1-  Históricas/evolucionistas


E. B. Tylor acreditava que a religião surgiu do animismo. Animismo-deuses tribais- politeísmo- henoteísmo- monoteísmo.

Augusto Conte- a humanidade passa por estágios: teológico-filosófico- cientifico ou positivo.

Hebert Spencer- religião começa pela superstição. Da superstição até o monoteísmo.

*Freud- religião começou como totem (totemismo), o assassinato do pai, que se tornou deus, pois os filhos queriam as mulheres do pai. (teoria psicanalítica)

*Karl Marx- religião iria desaparecer ao se extinguir a luta de classes. ( Teoria do materialismo histórico).

 James Frazer – acreditava que a religião começou como magia.

 

 

2-  Teorias psicológicas

2.1 Teoria Emocionalista

Max Mueller, Rudolf Otto . Acreditavam que a religião começa com emoção avassaladora e termina com erro linguístico.  Divinização do sentimento de temor, espanto e admiração da natureza.

 

2.2 Teoria Psicanalítica

Freud.(ver acima)

 

2.3- Teorias intelectualistas

E. B. Tylor – os antigos tinham uma interpretação confusa entre sonho/visões/ alucinações/ realidade e um sentimento de saudade dos mortos, daí inventaram o conceito de alma/espírito imaterial, e dai surgiu o animismo e que depois evoluiu até chegar ao monoteísmo.

 

James Frazer – acreditava que a religião começou como magia (raciocínio imperfeito) até chegar no monoteísmo. Defendia que a interpretação dos fenômenos tinham causas sobrenaturais e não naturais.

 2.4- Teoria da mentalidade primitiva / unidade psíquica

Adolf Bastain- Acreditava que existe uma unidade psíquica da humanidade (arquétipo), ideias fundamentais básicas, ou seja, mentalmente iguais (anseios, necessidades, sentimentos, etc.). O que diferencia o homem antigo do atual seria apenas uma formulação local destes arquétipos. Para ele as religiões deveriam ser analisadas por estes arquétipos universais, pois seriam construídas com base nestes arquétipos.

 

Lucien Levy-Bruhl- Acreditava que o homem atual e o da antiguidade tinham maneiras diferente de pensar, pois os antigos  eram pré-lógicos’ (mentalidade primitiva). Como exemplo uma estátua poderia ser um objeto e ao mesmo tempo um deus. Ele posteriormente rejeitou este ponto de vista.

 2.5-Teoria Estruturalista

Esta teoria defendida por Levi-Strauss  (1908-2009) dizia que um mito deve ser interpretado dentro de um contexto onde o totem, o culto, o símbolo tenham um significado que dê sentido ao todo, sendo cada um deles complementares e interpretados dentro de um contexto em analogia de significação de uma palavra numa frase, e de uma frase em em meio a outras frases (contexto maior).

 

2.6  Teoria Neurológica

Newberg, dÁquili e Rause (2002)- observou que místicos (em meditação) tem intensa atividade cerebral no lóbulo temporal esquerdo, ele concluiu que o estímulo cerebral ra proveniente de algum fenômeno ou força real.

# # # # #

→ Tarefa proposta 1
Reescreva o trecho do texto sobre as teorias da origem da religião começando em "E. B. Tylor acreditava" e terminando em "começou como magia.", trocando "magia" por "feitiçaria".

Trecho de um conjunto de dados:
# # # # #

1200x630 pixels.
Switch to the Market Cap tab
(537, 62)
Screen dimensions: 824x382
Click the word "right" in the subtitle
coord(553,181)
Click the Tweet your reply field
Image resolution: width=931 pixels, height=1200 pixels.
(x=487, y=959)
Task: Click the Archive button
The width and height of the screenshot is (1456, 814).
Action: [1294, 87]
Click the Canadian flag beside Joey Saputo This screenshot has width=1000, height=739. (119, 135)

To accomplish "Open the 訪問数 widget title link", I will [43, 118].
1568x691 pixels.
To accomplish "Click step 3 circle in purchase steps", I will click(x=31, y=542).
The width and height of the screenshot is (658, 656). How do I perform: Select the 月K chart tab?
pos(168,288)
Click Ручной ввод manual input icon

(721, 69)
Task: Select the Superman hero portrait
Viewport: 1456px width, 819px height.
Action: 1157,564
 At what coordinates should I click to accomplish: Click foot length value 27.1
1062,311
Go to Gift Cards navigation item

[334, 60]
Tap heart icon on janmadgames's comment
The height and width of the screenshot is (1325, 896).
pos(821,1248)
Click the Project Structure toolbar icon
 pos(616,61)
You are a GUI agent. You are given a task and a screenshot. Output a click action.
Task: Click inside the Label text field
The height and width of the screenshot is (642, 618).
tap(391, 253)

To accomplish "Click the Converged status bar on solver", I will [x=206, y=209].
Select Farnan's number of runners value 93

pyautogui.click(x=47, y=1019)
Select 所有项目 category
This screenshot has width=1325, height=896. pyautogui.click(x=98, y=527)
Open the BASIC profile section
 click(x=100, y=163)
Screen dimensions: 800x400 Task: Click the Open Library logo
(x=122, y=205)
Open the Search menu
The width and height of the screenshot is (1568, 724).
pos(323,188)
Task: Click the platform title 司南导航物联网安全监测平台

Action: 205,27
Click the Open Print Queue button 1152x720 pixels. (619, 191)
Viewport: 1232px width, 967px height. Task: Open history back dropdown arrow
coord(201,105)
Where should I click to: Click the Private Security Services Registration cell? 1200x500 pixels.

# # # # #

→ Tarefa proposta 2
Reproduza sem nenhuma alteração as linhas dos registros, começando na linha que contém "Open the Search menu" e terminando no fim dos registros.

→ Resposta correta 1
E. B. Tylor acreditava que a religião surgiu do animismo. Animismo-deuses tribais- politeísmo- henoteísmo- monoteísmo.

Augusto Conte- a humanidade passa por estágios: teológico-filosófico- cientifico ou positivo.

Hebert Spencer- religião começa pela superstição. Da superstição até o monoteísmo.

*Freud- religião começou como totem (totemismo), o assassinato do pai, que se tornou deus, pois os filhos queriam as mulheres do pai. (teoria psicanalítica)

*Karl Marx- religião iria desaparecer ao se extinguir a luta de classes. ( Teoria do materialismo histórico).

 James Frazer – acreditava que a religião começou como feitiçaria.

→ Resposta correta 2
Open the Search menu
The width and height of the screenshot is (1568, 724).
pos(323,188)
Task: Click the platform title 司南导航物联网安全监测平台

Action: 205,27
Click the Open Print Queue button 1152x720 pixels. (619, 191)
Viewport: 1232px width, 967px height. Task: Open history back dropdown arrow
coord(201,105)
Where should I click to: Click the Private Security Services Registration cell? 1200x500 pixels.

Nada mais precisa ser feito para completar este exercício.